### PROBLEM STATEMENT
Report back the lines in this listing that carry the string "axis".
= = = = =
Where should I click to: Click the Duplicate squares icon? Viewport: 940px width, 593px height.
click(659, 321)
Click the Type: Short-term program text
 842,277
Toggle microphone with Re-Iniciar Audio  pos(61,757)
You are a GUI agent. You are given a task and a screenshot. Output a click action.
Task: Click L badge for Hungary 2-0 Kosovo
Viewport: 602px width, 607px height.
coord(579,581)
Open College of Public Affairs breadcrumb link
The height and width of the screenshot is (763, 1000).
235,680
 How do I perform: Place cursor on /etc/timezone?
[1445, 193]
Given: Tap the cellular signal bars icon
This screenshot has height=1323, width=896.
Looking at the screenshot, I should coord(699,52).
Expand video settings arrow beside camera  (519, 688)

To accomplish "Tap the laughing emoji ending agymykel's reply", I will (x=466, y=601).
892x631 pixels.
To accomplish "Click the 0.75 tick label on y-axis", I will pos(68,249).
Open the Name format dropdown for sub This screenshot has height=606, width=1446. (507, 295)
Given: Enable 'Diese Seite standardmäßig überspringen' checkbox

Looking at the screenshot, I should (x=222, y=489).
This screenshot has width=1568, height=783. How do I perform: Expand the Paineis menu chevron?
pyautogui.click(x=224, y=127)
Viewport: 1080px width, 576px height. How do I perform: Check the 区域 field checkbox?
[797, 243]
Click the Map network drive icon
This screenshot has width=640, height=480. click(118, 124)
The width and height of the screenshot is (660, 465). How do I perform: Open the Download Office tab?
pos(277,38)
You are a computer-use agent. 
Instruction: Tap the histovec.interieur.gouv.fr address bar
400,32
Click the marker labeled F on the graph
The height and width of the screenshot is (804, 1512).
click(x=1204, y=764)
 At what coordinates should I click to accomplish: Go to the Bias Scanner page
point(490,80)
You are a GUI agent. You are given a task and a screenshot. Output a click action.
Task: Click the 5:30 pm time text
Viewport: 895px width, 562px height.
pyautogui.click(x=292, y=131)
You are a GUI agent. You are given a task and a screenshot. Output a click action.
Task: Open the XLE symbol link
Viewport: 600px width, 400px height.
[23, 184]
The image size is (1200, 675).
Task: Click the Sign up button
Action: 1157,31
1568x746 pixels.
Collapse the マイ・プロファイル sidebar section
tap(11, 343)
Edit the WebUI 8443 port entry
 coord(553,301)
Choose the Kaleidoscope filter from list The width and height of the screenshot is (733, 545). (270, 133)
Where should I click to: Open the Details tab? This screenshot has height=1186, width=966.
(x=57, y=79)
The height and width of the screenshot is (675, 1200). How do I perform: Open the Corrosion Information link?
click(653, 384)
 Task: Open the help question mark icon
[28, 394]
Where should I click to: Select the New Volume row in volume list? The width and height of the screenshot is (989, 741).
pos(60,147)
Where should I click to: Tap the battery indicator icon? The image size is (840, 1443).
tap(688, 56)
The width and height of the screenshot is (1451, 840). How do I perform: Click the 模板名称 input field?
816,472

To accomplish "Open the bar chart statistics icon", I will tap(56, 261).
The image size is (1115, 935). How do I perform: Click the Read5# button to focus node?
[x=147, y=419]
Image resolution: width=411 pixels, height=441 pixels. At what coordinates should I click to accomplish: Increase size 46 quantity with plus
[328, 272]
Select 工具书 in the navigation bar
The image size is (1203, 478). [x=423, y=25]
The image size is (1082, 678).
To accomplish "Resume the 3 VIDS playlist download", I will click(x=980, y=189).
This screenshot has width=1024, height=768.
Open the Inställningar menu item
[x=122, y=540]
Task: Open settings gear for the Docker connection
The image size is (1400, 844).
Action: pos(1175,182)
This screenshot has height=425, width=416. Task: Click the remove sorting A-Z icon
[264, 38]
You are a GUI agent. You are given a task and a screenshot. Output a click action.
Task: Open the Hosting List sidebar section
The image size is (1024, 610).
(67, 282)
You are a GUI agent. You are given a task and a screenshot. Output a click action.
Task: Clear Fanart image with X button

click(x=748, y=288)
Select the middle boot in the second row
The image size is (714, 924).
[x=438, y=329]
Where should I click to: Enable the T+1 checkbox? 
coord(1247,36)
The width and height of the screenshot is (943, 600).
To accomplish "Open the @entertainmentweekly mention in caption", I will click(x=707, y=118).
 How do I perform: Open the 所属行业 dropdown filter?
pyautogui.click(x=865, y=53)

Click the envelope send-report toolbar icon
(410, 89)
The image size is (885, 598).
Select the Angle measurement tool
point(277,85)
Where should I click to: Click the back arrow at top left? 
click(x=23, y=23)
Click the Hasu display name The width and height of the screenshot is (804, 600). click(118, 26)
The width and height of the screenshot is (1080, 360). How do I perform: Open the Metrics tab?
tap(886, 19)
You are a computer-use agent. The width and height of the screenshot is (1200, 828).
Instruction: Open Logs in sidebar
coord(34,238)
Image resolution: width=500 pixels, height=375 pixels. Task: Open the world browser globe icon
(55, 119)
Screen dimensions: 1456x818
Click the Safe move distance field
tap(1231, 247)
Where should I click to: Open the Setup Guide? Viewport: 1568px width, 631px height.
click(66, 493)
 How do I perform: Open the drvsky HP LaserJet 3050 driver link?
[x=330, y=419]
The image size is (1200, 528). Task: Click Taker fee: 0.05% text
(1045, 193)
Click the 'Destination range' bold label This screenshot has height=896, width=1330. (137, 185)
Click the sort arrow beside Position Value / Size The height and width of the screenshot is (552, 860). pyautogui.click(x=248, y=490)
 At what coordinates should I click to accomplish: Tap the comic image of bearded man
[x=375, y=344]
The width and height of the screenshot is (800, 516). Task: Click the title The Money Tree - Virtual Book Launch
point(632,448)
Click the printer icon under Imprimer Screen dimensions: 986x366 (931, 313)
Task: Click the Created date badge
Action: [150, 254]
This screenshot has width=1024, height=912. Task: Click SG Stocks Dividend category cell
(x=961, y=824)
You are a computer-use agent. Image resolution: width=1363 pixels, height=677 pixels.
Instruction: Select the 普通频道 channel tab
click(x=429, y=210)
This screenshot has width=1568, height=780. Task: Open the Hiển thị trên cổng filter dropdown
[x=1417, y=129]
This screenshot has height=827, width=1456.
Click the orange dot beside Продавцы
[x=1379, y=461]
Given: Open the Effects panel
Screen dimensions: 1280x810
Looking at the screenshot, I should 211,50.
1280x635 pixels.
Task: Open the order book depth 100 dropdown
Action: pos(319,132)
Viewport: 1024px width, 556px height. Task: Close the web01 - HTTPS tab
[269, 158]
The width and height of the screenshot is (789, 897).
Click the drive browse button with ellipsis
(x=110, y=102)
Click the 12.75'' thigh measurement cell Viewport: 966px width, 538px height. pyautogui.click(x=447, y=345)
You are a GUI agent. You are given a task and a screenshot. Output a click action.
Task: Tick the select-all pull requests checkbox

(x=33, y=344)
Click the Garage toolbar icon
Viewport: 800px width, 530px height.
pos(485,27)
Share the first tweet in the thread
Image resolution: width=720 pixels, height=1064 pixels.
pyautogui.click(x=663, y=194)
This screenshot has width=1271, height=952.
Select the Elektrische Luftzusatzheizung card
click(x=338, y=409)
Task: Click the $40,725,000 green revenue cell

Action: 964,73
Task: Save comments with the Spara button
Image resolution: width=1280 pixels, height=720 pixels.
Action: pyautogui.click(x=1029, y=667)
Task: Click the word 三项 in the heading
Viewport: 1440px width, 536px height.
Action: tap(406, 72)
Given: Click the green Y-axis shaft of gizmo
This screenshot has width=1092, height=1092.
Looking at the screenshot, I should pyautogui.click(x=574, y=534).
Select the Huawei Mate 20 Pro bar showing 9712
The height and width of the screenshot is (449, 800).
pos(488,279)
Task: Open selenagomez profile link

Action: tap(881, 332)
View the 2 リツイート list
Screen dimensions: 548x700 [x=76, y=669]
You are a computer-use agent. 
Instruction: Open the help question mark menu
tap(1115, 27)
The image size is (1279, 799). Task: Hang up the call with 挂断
= = = = =
### SOLUTION
To accomplish "Click the 0.75 tick label on y-axis", I will pos(68,249).
Given: Click the green Y-axis shaft of gizmo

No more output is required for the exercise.